Deux jours après sa suspension, Algassimou Diallo a été révoqué de la magistrature par le Conseil supérieur de la Magistrature (CSM).
Dans sa décision, le CSM estime que les faits reprochés au magistrat sont établis et constituent des « manquements graves aux devoirs de son état, à l'honneur, à la délicatesse et à la dignité de la profession de magistrat ».
Des échanges avec Cellou Dalein Diallo
Alors que les motifs de sa suspension n'avaient pas été rendus publics, le ministre de la Justice et des Droits de l'Homme, Ibrahima Sory II Tounkara, a apporté des précisions jeudi soir sur les antennes de la RTG.
Selon les explications fournies par les autorités, le dossier repose notamment sur des échanges attribués à Algassimou Diallo avec l'opposant Cellou Dalein Diallo.
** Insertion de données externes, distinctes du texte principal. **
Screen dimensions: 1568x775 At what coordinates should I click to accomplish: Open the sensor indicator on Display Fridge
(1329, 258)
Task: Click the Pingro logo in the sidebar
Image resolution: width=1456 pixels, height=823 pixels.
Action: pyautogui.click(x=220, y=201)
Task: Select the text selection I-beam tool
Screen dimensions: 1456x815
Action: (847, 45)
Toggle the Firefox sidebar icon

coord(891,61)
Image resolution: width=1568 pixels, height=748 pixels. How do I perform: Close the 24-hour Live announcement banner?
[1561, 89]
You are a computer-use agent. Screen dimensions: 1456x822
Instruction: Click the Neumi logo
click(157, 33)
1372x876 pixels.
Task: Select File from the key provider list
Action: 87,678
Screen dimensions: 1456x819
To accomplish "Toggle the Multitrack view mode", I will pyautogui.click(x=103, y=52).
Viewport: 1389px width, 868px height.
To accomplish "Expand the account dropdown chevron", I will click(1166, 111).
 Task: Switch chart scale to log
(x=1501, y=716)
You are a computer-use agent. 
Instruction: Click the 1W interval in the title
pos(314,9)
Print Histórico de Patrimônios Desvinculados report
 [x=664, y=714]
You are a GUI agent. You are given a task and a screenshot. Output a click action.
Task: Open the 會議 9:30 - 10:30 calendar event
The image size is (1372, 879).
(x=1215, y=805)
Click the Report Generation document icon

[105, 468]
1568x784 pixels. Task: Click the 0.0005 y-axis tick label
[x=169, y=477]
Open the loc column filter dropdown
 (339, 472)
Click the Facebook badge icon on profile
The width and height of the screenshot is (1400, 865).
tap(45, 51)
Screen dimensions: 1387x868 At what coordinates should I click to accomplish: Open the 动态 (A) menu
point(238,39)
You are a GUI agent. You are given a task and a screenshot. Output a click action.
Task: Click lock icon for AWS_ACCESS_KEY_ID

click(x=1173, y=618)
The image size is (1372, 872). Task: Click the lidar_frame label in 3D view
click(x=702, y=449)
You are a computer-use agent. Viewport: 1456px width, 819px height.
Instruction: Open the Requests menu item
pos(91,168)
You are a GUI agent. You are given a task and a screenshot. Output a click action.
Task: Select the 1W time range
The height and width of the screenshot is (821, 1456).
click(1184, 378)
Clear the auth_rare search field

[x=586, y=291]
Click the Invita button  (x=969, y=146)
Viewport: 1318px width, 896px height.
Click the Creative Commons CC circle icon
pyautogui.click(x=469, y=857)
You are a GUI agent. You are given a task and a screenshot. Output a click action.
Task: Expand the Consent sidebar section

Ces conversations sont présentées comme portant sur des initiatives susceptibles de contribuer à une déstabilisation du pays.
Les autorités évoquent également un contexte marqué par des considérations à la fois politiques et ethniques, éléments qui auraient été examinés par la formation disciplinaire du Conseil supérieur de la Magistrature.
Cellou Dalein Diallo, figure historique de l’opposition guinéenne et ancien Premier ministre, est aujourd’hui en exil. Celui-ci a notamment été candidat à plusieurs élections présidentielles et a longtemps dirigé l’Union des forces démocratiques de Guinée (UFDG).
Il est depuis plusieurs années en confrontation politique avec les autorités guinéennes. Il a quitté le pays alors qu’il faisait notamment l’objet de poursuites dans le dossier de la vente d’Air Guinée et s’est opposé au processus politique engagé après le coup d’État de 2021.
Une sanction maximale
Après examen du dossier, le Conseil supérieur de la Magistrature a conclu que les faits justifiaient la sanction la plus lourde prévue contre un magistrat : la révocation.
Cette décision intervient seulement quelques jours après la suspension d'Algassimou Diallo, dont les raisons demeuraient alors inconnues.
Comme l'avait indiqué I-Sahel après l'annonce de cette suspension, le magistrat était exposé à une sanction plus lourde pouvant aller jusqu'à sa radiation. La décision rendue par le Conseil supérieur de la Magistrature confirme finalement la gravité du dossier aux yeux des autorités guinéennes.
Ancien procureur près le Tribunal de première instance de Dixinn et figure du procès du 28 septembre 2009, Algassimou Diallo n'appartient désormais plus au corps de la magistrature guinéenne.